Locate the message files:

find /var/spool/exim/input -name "*1DWJj4-00042i-74*"

You should find:

1DWJj4-00042i-74-H
1DWJj4-00042i-74-D

Where:

  • -H = Envelope/Header information
  • -D = Message body/data

Inspect them:

cat 1DWJj4-00042i-74-H
cat 1DWJj4-00042i-74-D

Look for:

auth_sender
received_from
cwd

These fields often reveal the originating account.


Step 6: Investigate “Nobody” Emails

If emails are sent as:

nobody@nobody

the spam is likely being sent through a PHP script.

Check the Exim logs for script paths:

grep nobody /var/log/exim_mainlog

If the spam originates from /tmp, inspect the files:

ls -lah /tmp

Check:

stat suspicious_file.php

Record the file creation time and correlate it with:

/usr/local/apache/logs/error_log

and

/usr/local/apache/domlogs/*

to identify the account that uploaded the script.

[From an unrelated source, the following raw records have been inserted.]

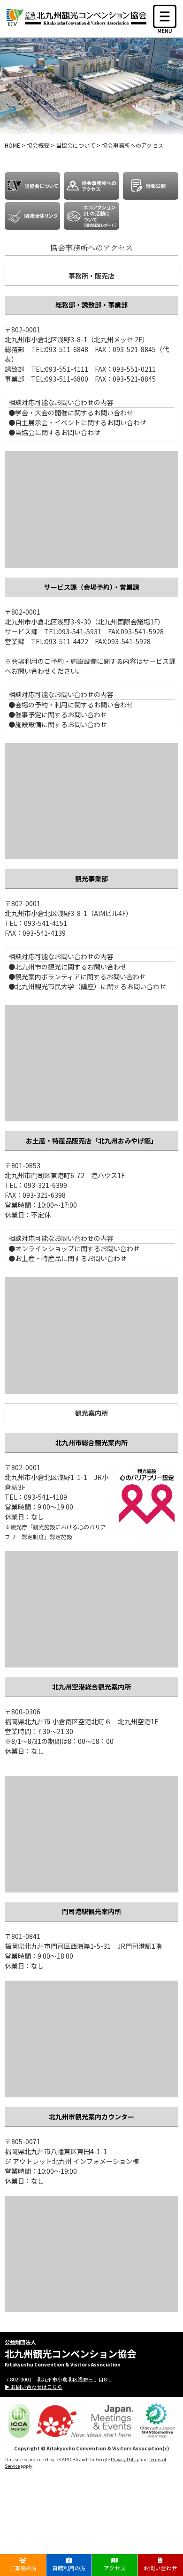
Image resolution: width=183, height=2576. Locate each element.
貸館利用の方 (69, 2568)
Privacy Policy (125, 2459)
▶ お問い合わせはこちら (33, 2386)
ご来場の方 (23, 2568)
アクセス (115, 2568)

Step 7: Search Apache Domain Logs

Search all domain logs for suspicious activity:

for file in /usr/local/apache/domlogs/*; do
    grep "example" "$file"
done

Replace "example" with:

  • Suspicious filename
  • Upload script name
  • Known exploit pattern

Step 8: Check for Recently Terminated Accounts

Sometimes the spammer account may already be removed.

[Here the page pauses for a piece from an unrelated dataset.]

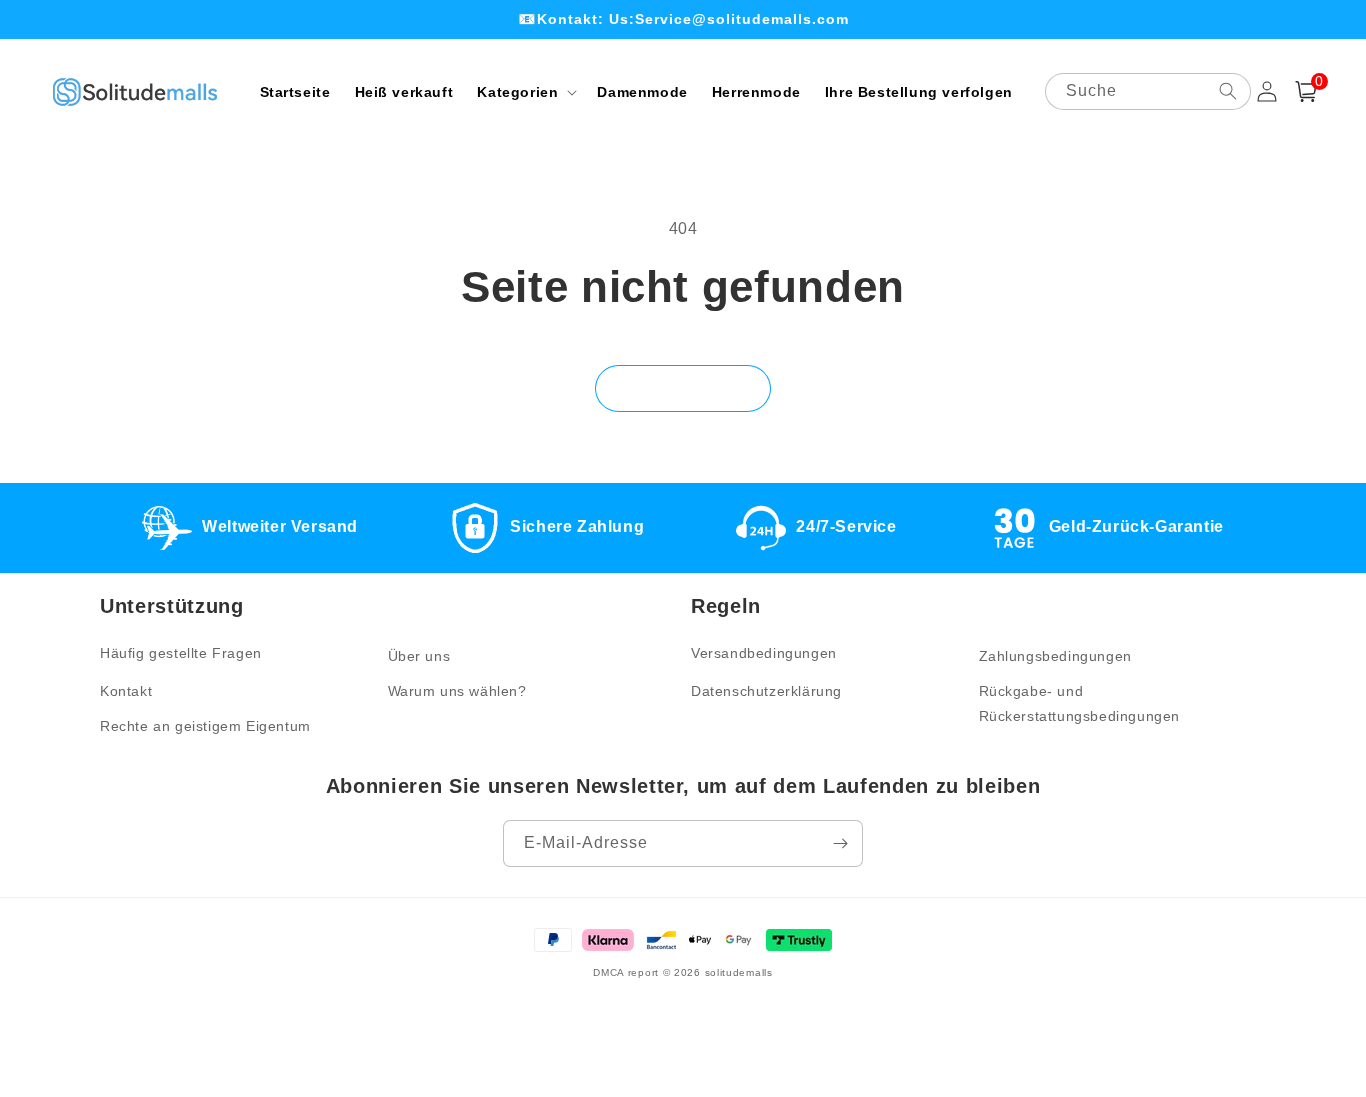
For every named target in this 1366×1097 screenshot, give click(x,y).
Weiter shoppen (683, 388)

Search the cPanel accounting log:

grep "ebayspammer.com" /var/cpanel/accounting.log

This helps determine whether the offending account was terminated previously.


Important Log Locations

Log/FilePurpose
/var/log/exim_mainlogMain Exim activity log
/var/log/formmail.logFormMail activity
/usr/local/apache/logs/error_logApache errors
/usr/local/apache/domlogs/*Domain access logs
/var/spool/exim/input/*/*Message headers and bodies
/var/spool/exim/msglog/*/*Per-message logs
/tmpTemporary uploaded scripts

Useful Commands

Search recursively for a Message-ID:

find /var/spool/exim -type f | xargs grep "1DWJj4-00042i-74"

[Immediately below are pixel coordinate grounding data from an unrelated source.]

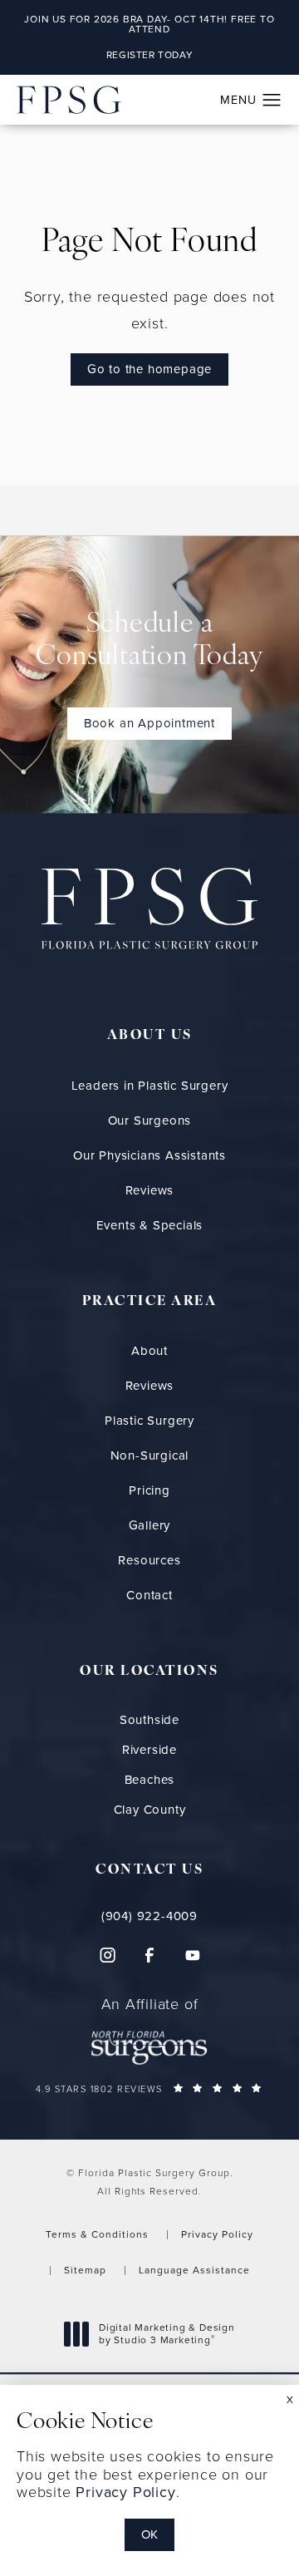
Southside (149, 1720)
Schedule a (149, 641)
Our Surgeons (150, 1120)
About (149, 1351)
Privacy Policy (217, 2234)
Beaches (150, 1780)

Search recent Exim activity:

grep "$(date '+%Y-%m-%d')" /var/log/exim_mainlog

Monitor live mail activity:

tail -f /var/log/exim_mainlog

Check Exim queue:

exim -bp

Conclusion

Tracking spam on a cPanel server requires analyzing Exim logs, message spool files, Apache logs, and uploaded scripts. The most effective approach is to start with the Message-ID from the spam email header and trace it through exim_mainlog. By correlating timestamps across Exim, Apache, and system logs, administrators can identify compromised scripts, vulnerable websites, or abusive user accounts and take corrective action before the server’s reputation is affected.